2. Create Subscripts To create a button that lets you perform multiple tasks, you must assign it a script that contains subscripts. That’s where ScriptMaker comes in.
Choose ScriptMaker from the Script menu, and enter a name (in this example, it’s Find Incomplete Tasks) in the Script Name field. Click on Create and, in the resulting window, click on Clear All A to remove the default script commands. Scroll down the list of commands on the left and double-click on Perform Find B to move it into your script C. Leave the Restore Find Requests option selected D, so your script will use your most recent Find criteria – in this case, the equals sign in the Date field. Click on OK, and you’ve completed the first subscript.
To create the second subscript, begin in the main ScriptMaker window. Enter a name for the subscript name, for example, Sort By Client And Owner, and click on Create. Just as you did before, remove the default commands and scroll through the list of actions on the left, but this time double-click on the Sort command. Leave both the Restore Sort Order and Perform Without Dialog options selected, and click on OK. Now you’ve got two subscripts ready to go.
TIP: You can reuse subscripts. For instance, you can assign a subscript its own button or combine it with other subscripts to create new master scripts.
3. Create a Master Script Now it’s time to put the subscripts into the final script using ScriptMaker. Once you’ve nested them and added an additional command, your script will let you find incomplete tasks, sort by client and owner, and switch to your list layout.
In the main ScriptMaker window, give your master script a name (in this example, it’s List Incomplete By Client) and click on Create. Clear the default script commands A in the Script Definition window, and double-click on the Perform Script command B. Leave Perform Subscripts checked, select Find Incomplete Tasks from the Specify pop-up menu C, and click on OK to finish nesting your first subscript. To nest the second subscript, double-click on the Perform Script command again, but this time select Sort By Client And Owner from the pop-up menu.

Task A: Reproduce the ScriptMaker instructions word for word, starting with "In the main ScriptMaker window, give" and going on through "the pop-up menu.".
Task B: List every script name used as an example in the ScriptMaker instructions.
Task C: According to the ScriptMaker instructions, which menu do you choose ScriptMaker from?
The items are not needed for any of this.

Data for analysis:
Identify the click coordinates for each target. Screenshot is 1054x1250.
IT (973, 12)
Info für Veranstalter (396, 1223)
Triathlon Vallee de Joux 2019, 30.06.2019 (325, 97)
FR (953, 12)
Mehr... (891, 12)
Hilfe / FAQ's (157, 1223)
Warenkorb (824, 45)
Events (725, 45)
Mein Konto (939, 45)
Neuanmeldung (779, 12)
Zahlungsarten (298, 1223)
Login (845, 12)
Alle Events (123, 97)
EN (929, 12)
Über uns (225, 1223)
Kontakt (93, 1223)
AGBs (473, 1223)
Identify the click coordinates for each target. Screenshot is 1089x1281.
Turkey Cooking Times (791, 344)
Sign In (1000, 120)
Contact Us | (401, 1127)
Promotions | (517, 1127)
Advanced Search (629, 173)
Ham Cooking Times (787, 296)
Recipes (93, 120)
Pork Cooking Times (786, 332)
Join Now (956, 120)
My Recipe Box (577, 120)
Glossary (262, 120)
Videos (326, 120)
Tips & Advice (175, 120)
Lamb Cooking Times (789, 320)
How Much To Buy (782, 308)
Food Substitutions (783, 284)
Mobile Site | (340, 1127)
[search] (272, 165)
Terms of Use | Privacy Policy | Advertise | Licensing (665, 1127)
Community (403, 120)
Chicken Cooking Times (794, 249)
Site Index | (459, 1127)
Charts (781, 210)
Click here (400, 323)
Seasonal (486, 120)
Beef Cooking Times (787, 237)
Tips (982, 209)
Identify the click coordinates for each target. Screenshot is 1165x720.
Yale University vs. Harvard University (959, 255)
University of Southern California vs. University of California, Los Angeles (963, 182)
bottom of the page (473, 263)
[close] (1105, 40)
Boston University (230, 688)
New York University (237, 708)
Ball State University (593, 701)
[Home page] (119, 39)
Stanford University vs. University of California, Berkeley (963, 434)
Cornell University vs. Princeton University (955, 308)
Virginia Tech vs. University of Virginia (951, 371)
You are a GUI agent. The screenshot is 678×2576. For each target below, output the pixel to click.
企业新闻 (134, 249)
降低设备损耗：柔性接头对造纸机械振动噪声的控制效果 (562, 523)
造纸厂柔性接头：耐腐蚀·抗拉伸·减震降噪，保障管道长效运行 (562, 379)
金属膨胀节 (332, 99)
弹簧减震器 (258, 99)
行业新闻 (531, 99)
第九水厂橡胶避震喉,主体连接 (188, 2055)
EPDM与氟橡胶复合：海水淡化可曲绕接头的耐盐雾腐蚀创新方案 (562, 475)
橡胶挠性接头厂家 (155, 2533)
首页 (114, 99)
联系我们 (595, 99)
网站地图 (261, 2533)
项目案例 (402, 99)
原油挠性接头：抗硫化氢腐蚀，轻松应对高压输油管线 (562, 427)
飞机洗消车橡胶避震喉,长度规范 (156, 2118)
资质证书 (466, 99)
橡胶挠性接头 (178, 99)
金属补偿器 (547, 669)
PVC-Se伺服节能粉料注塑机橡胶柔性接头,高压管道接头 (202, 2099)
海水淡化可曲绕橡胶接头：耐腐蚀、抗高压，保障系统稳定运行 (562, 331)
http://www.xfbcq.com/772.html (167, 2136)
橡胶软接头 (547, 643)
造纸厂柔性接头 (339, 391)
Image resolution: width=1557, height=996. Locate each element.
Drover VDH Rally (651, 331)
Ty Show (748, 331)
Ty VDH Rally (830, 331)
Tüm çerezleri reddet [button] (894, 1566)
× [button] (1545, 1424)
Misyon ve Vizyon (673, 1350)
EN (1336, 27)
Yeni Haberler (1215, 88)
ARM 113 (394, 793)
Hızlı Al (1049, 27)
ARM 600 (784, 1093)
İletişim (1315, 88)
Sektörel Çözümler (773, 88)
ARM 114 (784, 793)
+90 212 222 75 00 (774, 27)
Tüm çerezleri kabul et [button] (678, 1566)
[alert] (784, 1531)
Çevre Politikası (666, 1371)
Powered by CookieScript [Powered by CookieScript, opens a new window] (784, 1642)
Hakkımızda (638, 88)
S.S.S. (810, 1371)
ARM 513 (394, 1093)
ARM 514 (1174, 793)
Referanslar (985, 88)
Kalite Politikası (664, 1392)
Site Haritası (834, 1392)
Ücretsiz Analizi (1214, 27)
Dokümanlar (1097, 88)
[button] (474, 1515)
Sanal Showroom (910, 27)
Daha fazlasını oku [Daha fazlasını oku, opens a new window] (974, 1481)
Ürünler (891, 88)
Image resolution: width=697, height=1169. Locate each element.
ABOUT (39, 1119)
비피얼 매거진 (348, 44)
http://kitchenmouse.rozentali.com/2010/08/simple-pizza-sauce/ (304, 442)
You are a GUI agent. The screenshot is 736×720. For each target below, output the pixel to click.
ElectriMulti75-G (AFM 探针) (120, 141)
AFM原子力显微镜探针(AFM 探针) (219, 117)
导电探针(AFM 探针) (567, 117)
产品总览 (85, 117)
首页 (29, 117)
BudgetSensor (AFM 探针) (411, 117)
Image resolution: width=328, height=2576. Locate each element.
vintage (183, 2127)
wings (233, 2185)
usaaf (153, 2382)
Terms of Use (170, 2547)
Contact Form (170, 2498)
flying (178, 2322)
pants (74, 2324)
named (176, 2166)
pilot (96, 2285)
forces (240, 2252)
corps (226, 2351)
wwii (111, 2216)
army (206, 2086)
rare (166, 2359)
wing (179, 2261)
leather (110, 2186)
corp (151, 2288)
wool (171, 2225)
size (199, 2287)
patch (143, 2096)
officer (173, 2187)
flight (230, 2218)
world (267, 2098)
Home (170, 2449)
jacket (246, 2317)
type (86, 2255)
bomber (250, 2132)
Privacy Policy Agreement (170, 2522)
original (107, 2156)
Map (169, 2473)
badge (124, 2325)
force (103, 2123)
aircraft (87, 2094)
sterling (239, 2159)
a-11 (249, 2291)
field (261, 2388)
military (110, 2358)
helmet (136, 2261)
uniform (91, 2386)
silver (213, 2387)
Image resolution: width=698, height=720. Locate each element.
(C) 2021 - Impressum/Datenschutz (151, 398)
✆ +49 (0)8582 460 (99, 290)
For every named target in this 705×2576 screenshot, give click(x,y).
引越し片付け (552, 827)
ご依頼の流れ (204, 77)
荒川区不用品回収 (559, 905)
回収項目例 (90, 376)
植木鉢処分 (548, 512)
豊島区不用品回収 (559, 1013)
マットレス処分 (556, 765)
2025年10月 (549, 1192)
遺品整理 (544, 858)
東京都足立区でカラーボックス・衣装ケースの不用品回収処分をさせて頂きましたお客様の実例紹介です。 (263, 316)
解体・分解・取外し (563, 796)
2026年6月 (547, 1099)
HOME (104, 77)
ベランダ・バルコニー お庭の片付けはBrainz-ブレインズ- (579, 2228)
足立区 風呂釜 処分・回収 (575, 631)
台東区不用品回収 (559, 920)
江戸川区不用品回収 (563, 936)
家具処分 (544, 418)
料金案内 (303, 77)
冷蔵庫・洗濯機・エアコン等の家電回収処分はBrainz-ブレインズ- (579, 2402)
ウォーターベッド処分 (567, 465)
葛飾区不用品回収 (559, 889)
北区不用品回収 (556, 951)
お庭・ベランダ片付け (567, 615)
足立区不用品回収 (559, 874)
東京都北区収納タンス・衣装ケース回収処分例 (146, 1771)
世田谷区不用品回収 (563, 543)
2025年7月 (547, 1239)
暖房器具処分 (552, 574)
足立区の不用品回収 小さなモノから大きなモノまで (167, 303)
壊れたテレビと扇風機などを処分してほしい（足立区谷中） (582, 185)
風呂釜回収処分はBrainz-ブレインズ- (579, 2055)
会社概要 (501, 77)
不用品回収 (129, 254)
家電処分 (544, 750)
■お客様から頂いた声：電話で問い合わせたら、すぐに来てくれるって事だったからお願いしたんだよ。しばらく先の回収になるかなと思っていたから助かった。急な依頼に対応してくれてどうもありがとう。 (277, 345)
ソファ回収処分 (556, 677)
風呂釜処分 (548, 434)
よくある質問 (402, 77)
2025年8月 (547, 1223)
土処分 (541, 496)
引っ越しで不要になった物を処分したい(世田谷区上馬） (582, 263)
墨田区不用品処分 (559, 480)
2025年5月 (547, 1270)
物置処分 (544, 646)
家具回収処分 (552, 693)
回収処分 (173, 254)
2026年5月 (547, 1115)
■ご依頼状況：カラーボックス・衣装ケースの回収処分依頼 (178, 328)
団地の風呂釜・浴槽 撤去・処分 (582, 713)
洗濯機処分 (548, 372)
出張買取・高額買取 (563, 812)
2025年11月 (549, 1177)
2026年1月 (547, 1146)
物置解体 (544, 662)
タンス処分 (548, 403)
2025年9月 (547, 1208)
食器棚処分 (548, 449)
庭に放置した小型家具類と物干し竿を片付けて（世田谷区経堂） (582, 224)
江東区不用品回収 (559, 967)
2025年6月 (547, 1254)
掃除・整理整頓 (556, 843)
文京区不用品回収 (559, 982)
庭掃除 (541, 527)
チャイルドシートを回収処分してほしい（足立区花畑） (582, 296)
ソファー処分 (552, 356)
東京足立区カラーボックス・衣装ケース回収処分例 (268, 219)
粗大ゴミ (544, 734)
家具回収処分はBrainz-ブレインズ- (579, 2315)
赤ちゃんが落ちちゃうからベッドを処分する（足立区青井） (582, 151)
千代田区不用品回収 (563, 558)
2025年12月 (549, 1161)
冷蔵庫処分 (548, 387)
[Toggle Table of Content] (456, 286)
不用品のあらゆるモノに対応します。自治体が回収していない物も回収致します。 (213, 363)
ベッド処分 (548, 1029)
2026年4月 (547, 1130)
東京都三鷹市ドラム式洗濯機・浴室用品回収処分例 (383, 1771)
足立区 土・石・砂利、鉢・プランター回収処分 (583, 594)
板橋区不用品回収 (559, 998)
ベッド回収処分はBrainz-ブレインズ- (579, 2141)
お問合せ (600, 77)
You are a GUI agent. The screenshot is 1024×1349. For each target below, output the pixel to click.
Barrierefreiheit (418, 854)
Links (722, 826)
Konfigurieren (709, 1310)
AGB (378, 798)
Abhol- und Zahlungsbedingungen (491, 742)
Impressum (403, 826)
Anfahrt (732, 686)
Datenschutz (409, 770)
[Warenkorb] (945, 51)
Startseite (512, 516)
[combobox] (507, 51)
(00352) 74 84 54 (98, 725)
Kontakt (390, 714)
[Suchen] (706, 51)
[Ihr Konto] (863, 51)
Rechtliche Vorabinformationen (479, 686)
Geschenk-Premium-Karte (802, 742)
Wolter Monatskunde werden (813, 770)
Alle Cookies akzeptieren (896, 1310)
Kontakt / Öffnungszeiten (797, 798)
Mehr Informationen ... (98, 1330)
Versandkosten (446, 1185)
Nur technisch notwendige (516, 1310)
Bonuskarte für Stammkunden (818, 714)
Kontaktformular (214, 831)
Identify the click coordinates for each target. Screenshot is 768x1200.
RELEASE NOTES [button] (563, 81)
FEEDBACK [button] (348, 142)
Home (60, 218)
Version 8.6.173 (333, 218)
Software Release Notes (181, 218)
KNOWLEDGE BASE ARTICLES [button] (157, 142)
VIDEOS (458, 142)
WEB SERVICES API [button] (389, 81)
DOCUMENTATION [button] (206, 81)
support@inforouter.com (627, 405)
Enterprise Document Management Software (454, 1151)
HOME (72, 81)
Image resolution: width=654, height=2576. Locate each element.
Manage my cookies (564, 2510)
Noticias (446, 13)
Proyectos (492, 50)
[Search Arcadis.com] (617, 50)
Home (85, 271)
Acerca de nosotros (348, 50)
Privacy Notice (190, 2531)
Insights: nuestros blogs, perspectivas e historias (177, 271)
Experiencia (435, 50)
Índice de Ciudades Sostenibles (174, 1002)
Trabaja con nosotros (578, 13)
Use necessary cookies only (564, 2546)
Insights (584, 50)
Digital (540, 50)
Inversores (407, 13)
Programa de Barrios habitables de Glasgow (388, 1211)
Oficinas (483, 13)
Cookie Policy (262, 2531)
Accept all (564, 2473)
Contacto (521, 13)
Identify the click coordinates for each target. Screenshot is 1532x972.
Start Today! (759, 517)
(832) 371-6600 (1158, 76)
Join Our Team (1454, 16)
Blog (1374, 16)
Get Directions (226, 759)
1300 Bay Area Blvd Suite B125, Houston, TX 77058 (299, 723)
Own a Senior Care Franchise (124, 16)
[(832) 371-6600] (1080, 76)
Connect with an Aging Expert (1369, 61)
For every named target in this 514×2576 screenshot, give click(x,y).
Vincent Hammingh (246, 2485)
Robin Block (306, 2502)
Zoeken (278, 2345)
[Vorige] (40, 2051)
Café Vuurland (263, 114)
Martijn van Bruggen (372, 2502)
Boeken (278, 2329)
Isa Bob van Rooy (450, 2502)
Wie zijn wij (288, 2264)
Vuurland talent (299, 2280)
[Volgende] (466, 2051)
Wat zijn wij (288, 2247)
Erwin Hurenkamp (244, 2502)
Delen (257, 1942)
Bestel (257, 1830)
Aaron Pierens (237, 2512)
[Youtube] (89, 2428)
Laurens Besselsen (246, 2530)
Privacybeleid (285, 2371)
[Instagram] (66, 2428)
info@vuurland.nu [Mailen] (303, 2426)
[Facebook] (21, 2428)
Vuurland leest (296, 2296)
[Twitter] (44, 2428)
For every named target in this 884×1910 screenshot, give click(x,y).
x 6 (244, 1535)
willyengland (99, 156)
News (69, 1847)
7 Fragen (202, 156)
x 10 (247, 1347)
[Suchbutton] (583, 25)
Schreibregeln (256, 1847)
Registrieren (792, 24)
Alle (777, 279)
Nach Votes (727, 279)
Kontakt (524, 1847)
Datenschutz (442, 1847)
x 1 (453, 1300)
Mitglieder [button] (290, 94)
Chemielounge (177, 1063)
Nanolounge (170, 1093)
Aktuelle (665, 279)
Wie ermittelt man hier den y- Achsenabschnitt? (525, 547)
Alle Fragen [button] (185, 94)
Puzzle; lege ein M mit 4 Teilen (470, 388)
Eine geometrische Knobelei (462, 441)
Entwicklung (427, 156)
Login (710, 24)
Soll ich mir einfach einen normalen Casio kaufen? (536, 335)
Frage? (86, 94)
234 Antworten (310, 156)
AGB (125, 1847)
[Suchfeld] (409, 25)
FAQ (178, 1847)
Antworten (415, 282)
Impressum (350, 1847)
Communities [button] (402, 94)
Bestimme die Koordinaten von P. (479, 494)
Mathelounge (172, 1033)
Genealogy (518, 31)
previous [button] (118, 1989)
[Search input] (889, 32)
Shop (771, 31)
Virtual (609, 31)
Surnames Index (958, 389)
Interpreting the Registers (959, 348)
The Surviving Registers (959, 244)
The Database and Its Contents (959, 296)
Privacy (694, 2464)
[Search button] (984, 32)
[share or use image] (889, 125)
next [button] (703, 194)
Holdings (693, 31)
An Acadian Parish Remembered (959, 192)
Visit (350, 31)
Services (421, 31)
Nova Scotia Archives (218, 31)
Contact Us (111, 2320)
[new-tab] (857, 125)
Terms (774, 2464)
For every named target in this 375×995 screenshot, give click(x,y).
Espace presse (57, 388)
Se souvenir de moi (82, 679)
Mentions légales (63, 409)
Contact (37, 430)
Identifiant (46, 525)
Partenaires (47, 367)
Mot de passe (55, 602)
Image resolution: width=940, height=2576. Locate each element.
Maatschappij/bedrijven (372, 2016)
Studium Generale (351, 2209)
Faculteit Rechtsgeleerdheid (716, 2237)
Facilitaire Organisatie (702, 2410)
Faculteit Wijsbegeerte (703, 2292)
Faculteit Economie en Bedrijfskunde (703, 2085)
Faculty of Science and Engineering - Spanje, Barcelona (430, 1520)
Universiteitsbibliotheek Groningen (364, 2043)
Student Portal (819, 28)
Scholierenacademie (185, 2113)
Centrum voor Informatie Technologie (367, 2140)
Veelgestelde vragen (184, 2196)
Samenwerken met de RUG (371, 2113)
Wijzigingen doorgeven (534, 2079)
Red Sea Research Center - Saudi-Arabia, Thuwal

Written solution A:
In the main ScriptMaker window, give your master script a name (in this example, it’s List Incomplete By Client) and click on Create. Clear the default script commands A in the Script Definition window, and double-click on the Perform Script command B. Leave Perform Subscripts checked, select Find Incomplete Tasks from the Specify pop-up menu C, and click on OK to finish nesting your first subscript. To nest the second subscript, double-click on the Perform Script command again, but this time select Sort By Client And Owner from the pop-up menu.

Written solution B:
Find Incomplete Tasks
Sort By Client And Owner
List Incomplete By Client

Written solution C: The Script menu.